═════ PAGE EXCERPT ═════
Reaching Scope of Lambda Expressions

ISO/IEC JTC1 SC22 WG21 N2998 = 09-0188 - 2009-10-22

Lawrence Crowl, crowl@google.com, Lawrence@Crowl.org

This paper revises N2957 = 09-0147 - 2009-09-25.

Problem
Importance
Solution
Wording
Acknowledgments
References

Problem

The adoption of [N2927] restricts the referents of a lambda expression to the immediately-enclosing function or lambda expression. This restriction is severe and does damage to the utility of the lambda feature.

One principle of lambda design is that programmers should be able to replace all well-structured control constructs with function calls taking lambda expressions as arguments. [N2927] prevents that replacement, and is essentially equivalent to saying that the body of a nested loop cannot access function parameters.

Consider the following function to multiply square matricies.

matrix operator*( const matrix& a, const matrix& b )
{
    int n = a.numrows();
    matrix c( n, n );
    for ( int i = 0; i < n; i++ ) {
        for ( int j = 0; j < n; j++ ) {
            double t = 0.0;
            for ( int k = 0; k < n; k++ ) {
                t += a[i][k] * b[k][j];
            }
            c[i][j] = t;
        }
    }
    return c;
}

Its rewrite into functions and lambdas, as intended by the adopted [N2550], is as follows. Note that the rewrite is approximately the same size.

matrix operator*( const matrix& a, const matrix& b )
{
    int n = a.numrows();
    matrix c( n, n );
    for_range( 0, n-1, [&]( int i ){
        for_range( 0, n-1, [&]( int j ){
            double t = 0.0;
            for_range( 0, n-1, [&]( int k ){
                t += a[i][k] * b[k][j];
            } );
            c[i][j] = t;
        } );
    } );
    return c;
}

However this straightforward reformulation is ill-formed as per [N2927] wording for 5.1.1 [expr.prim.lambda] paragraphs 9–12. To make the code well-formed, the function must be rewritten as follows, where inserted text shows new code, which sometimes alter variable references.

matrix operator*( const matrix& a, const matrix& b )
═════
EXERCISE INSTRUCTIONS:
1. From the lambda scope paper, reproduce the passage starting at "This paper revises" and ending at "access function parameters.".
2. Answer these questions using the lambda scope paper.
(a) Which earlier paper does this one revise?
(b) Adopting which paper restricts the referents of a lambda expression to the immediately-enclosing function or lambda expression?
(c) Which paragraphs of 5.1.1 [expr.prim.lambda] make the straightforward lambda rewrite ill-formed?
3. Pick up the lambda scope paper where it stops and keep writing it.
The records after this point have no connection to the lambda scope paper.
═════ RECORDS ═════
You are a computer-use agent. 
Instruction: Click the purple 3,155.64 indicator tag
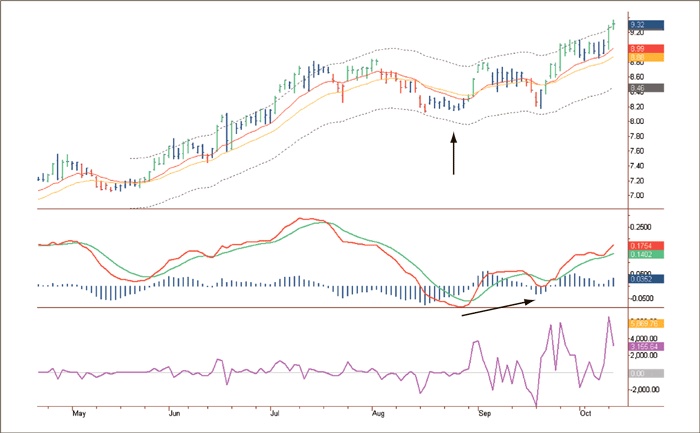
═════
═════ RECORDS ═════
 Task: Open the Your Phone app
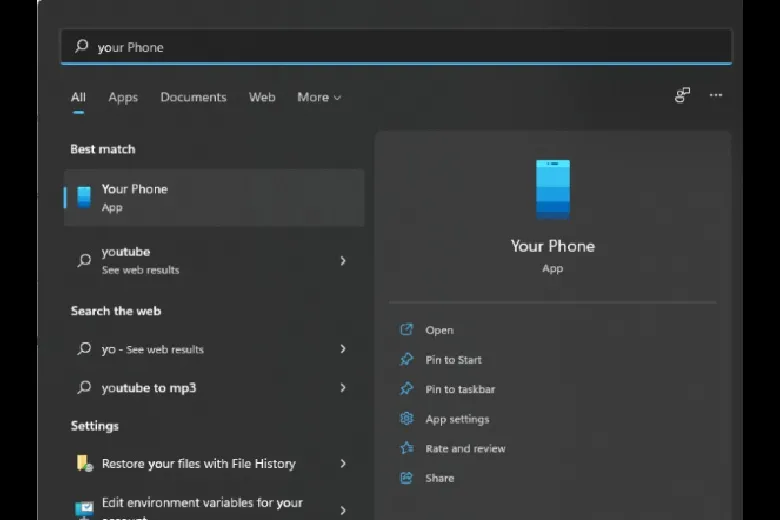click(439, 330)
═════
OUTPUTS:
1.
This paper revises N2957 = 09-0147 - 2009-09-25.

Problem
Importance
Solution
Wording
Acknowledgments
References

Problem

The adoption of [N2927] restricts the referents of a lambda expression to the immediately-enclosing function or lambda expression. This restriction is severe and does damage to the utility of the lambda feature.

One principle of lambda design is that programmers should be able to replace all well-structured control constructs with function calls taking lambda expressions as arguments. [N2927] prevents that replacement, and is essentially equivalent to saying that the body of a nested loop cannot access function parameters.

2.
(a) N2957 = 09-0147, dated 2009-09-25.
(b) [N2927].
(c) Paragraphs 9–12.

3.
{
    int n = a.numrows( );
    matrix c( n, n );
    for_range( 0, n-1, [&]( int i ){
        const matrix& a1 = a;
        const matrix& b1 = b;
	int& n1 = n;
	matrix& c1 = c;
        for_range( 0, n1-1, [&]( int j ){
            const matrix& a2 = a1;
            const matrix& b2 = b1;
	    int& n2 = n1;
	    int& i2 = i;
            double t = 0.0;
            for_range( 0, n1-1, [&]( int k ){
                t += a2[i2][k] * b2[k][j];
            } );
            c1[i][j] = t;
        } );
    } );
    return c;
}

Such extensive mechanical editing will inhibit use, make errors more likely, and complicate code maintenance. Such editing is properly the domain of the compiler.

Importance

One view of lambdas is that they are primarily useful for very short inline function arguments to standard algorithms, and hence do not need general scoping support. This view considerably underestimates the power of control abstraction. Indeed, the algorithms in the standard library are the beginning of control abstraction, not the end. In a highly concurrent world, programmers need more control constructs than can be reasonably provided by the language. Programmers will need to define and use their own constructs, and they will be using those constructs with the same frequency that current programmers use for and if.

Consider this following example, adapted from [CrowlLeBlanc94], for Gaussian elimination. It contains two constrol structures, one for the triangulation and one for the row reduction. Only the latter is a common control construct.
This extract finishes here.